# [GOAL]
Can you edit the part of the material below that opens with the line containing "Select the Hanging shelf placement value" and closes with the line containing "Action: [x=141, y=268]" so that "Hanging shelf" becomes "Floating shelf", with nothing else changed and the pictures left out?

# [TASK DATA]

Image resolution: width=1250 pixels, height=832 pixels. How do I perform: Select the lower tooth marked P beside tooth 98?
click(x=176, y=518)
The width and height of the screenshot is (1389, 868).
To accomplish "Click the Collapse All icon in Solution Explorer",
==
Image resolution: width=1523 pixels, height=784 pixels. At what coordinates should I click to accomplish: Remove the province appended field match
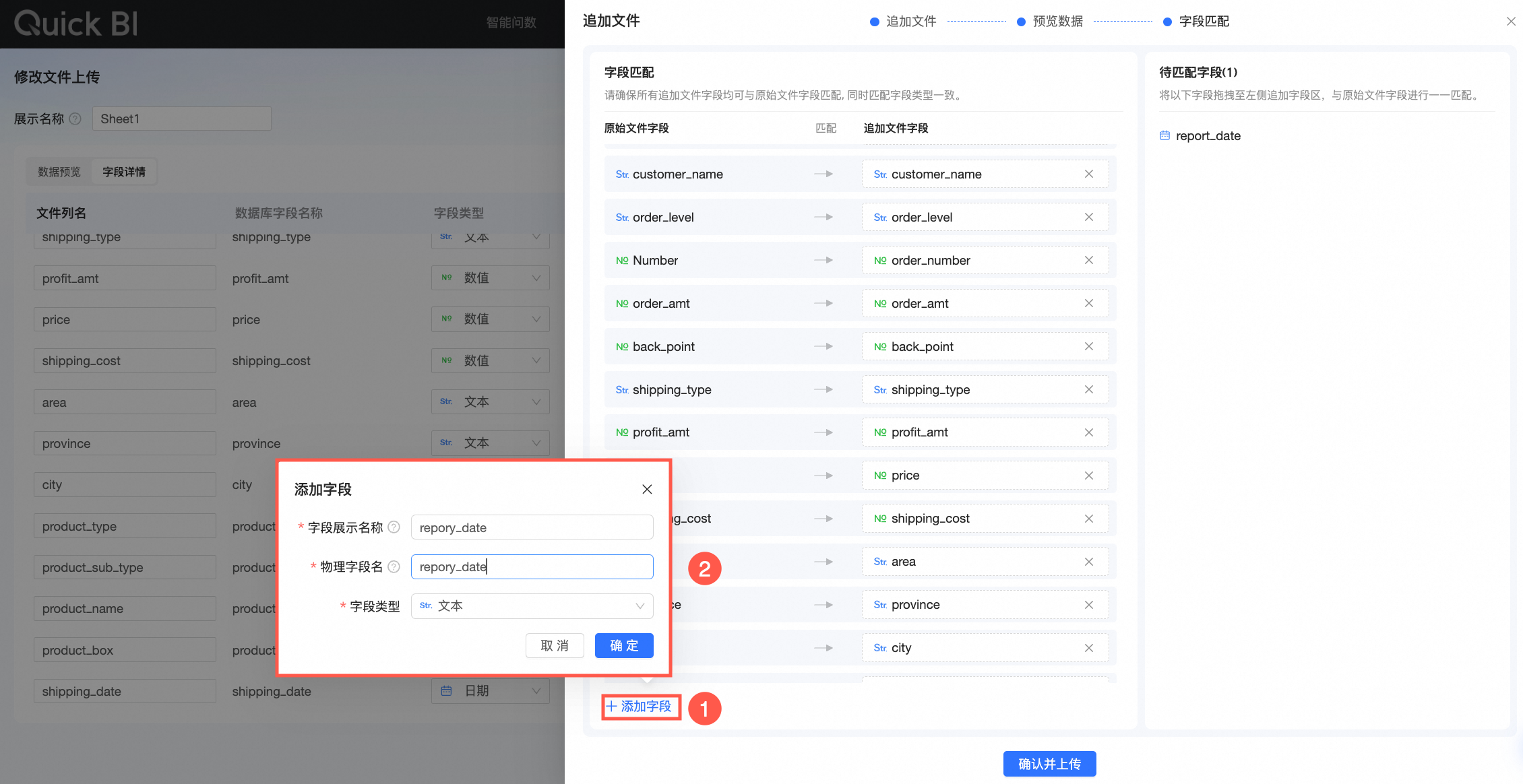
...
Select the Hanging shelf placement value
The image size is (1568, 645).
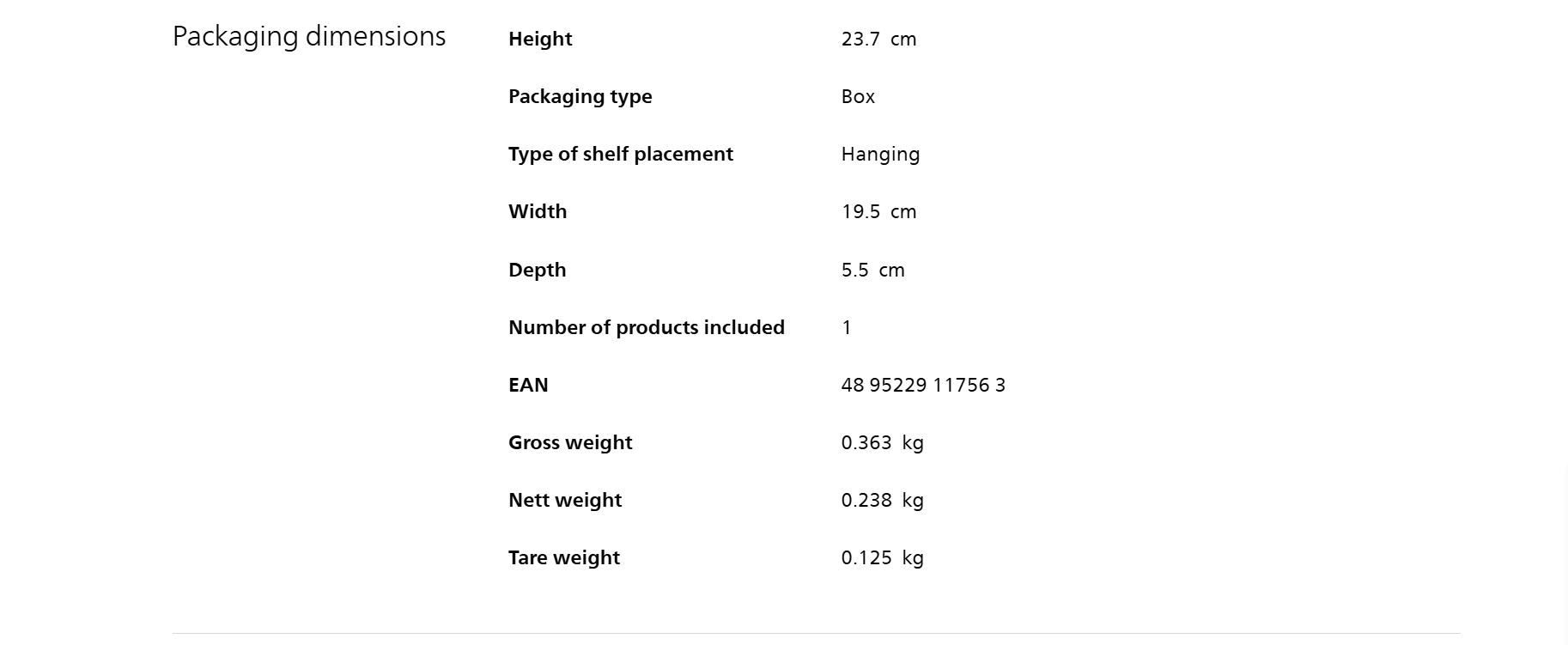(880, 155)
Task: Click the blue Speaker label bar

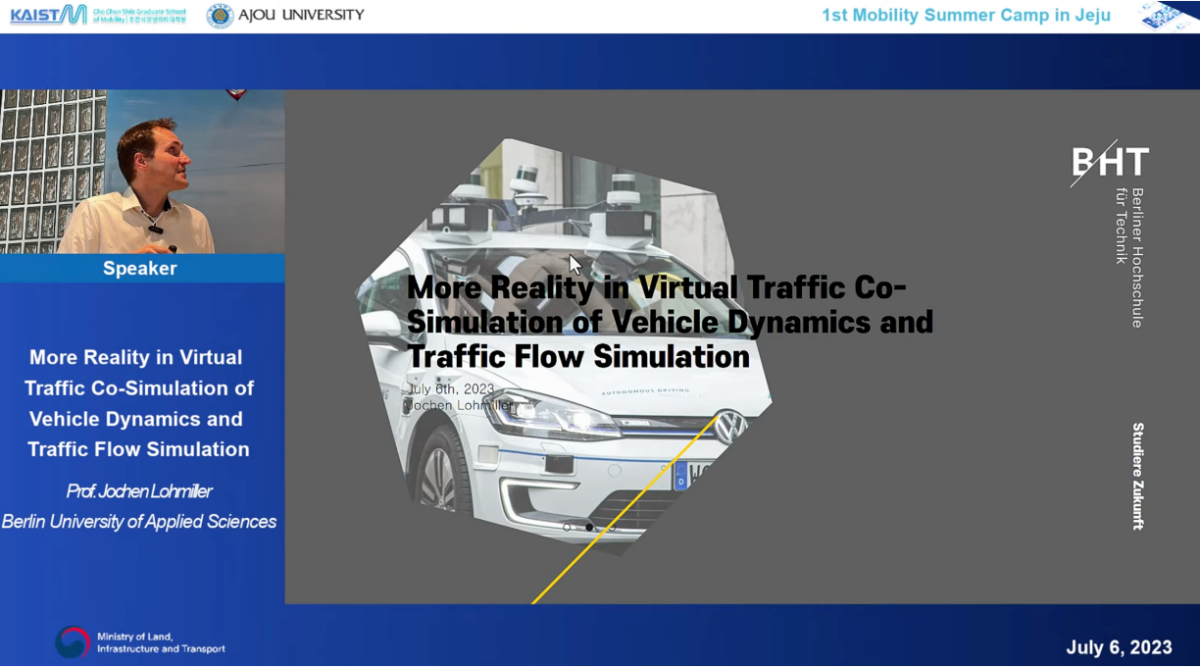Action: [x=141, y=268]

# [WRITTEN SOLUTION]
Select the Floating shelf placement value
The image size is (1568, 645).
(880, 155)
Task: Click the blue Speaker label bar

Action: [x=141, y=268]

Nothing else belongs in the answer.